Age and sex structure
Australia’s population today is much older and has a more balanced sex structure than in 1901. At the turn of the 20th century, the median age was 22 years and just 4% of the population was aged 65 or over. Men outnumbered women (by around 110 to 100), as the population had been significantly shaped by male-dominated immigration. By the late 20th century, low fertility, declining mortality, and the ageing of the large baby boom generation combined to see an increase in the numbers of older people. The median age in 2016 was 37 years, and 15% of the population were aged 65 and over. For every 100 females there were 98 males.
In 1901, just over one in three Australians (1.3 million) lived in capital cities. In line with increasing urbanisation across the world, the proportion of Australia's population living in the capitals first tipped over 50% in 1944, and by 2016 two-thirds of the population (16 million) resided in the capitals. Australia is one of the world's most urbanised countries, with almost 90% of the country living in urban areas in 2016. Between 2001 and 2016, Greater Brisbane's population increased the fastest of any capital city (growing by 40%), followed closely by Perth (39%) and Darwin (36%).

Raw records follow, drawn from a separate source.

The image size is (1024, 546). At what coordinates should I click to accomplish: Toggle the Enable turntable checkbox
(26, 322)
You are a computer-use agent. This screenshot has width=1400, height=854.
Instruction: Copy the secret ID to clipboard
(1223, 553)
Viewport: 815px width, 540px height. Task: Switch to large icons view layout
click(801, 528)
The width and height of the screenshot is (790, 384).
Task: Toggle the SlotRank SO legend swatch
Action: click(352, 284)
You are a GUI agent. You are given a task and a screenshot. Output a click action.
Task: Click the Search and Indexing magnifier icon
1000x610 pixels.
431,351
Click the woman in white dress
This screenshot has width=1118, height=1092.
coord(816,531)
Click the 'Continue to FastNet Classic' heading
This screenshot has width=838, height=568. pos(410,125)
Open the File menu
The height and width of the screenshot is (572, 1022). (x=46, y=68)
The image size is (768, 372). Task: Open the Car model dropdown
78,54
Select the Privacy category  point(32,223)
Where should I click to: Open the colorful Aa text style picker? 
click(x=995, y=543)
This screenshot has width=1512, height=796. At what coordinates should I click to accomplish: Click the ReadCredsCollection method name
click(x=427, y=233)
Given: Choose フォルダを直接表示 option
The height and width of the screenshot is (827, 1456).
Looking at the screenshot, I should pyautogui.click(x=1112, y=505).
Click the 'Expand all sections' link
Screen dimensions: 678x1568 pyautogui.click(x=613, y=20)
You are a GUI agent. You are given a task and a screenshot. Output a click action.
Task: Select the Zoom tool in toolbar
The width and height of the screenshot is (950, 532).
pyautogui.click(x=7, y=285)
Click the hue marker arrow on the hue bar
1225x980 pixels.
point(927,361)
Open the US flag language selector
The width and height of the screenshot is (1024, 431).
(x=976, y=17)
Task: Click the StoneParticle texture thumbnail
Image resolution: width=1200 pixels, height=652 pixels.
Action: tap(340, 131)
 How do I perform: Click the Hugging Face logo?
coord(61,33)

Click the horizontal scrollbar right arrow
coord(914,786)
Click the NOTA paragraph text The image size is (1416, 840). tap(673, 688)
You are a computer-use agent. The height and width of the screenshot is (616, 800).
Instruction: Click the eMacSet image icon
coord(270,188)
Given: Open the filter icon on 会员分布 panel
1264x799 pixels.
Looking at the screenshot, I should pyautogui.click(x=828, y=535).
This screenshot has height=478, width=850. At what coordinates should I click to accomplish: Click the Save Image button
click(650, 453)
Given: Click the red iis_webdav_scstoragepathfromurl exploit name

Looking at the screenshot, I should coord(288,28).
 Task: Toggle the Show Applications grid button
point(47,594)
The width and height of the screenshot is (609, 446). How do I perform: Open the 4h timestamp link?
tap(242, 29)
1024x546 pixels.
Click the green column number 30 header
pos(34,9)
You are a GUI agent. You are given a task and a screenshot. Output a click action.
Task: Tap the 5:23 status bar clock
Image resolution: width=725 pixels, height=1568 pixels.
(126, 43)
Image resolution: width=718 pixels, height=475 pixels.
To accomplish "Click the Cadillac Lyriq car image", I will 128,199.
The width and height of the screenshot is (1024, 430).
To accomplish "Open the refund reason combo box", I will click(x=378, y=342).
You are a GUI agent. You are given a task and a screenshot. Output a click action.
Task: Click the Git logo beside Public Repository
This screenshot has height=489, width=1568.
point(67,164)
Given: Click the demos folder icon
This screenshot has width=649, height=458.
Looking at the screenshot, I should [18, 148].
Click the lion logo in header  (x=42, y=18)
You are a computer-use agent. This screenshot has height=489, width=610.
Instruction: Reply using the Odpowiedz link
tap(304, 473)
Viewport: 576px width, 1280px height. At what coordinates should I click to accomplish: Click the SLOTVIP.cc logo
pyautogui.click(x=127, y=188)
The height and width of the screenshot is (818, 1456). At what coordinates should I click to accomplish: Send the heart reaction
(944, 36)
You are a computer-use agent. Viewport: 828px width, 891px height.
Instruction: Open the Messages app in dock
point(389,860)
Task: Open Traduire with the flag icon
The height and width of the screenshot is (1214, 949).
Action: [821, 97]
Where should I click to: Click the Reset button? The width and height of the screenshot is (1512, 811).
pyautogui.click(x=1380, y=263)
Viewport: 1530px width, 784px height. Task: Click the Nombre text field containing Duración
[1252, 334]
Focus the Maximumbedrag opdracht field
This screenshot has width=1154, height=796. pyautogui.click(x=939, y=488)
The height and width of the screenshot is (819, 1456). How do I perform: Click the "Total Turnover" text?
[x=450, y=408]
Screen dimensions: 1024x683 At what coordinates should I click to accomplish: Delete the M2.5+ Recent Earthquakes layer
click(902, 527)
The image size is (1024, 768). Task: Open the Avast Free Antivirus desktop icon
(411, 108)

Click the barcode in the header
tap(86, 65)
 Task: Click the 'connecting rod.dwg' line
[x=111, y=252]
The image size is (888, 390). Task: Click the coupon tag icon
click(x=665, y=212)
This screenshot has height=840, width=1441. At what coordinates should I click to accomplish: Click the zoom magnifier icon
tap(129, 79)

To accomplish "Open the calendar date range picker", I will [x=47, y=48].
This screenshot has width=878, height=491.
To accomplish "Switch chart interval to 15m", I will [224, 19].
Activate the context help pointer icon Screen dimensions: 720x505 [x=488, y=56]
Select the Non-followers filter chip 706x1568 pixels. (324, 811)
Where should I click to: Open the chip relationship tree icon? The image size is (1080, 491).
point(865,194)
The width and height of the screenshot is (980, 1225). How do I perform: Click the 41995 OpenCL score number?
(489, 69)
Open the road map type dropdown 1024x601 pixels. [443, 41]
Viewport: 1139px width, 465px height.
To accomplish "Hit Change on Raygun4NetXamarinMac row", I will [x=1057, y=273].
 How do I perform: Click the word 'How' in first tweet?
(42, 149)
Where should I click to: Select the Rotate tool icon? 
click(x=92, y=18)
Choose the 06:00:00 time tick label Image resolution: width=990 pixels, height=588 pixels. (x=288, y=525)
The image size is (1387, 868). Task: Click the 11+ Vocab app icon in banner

Australia’s total fertility rate fell from an average of 3.1 babies per woman in 1921 to 1.8 babies in 2016, although fertility rates fluctuated over the period. During the Great Depression of the 1930s, fertility dropped, then reached an all-time high in the baby boom that followed World War II. Social transformations of the 1960s and 1970s, including increased female participation in the labour force and greater reproductive control, led to a rapid decline in the average number of babies per Australian woman. The total fertility rate has been relatively stable over the last three decades, and reflects the tendency for partnering and childbearing to occur at later ages than in the past.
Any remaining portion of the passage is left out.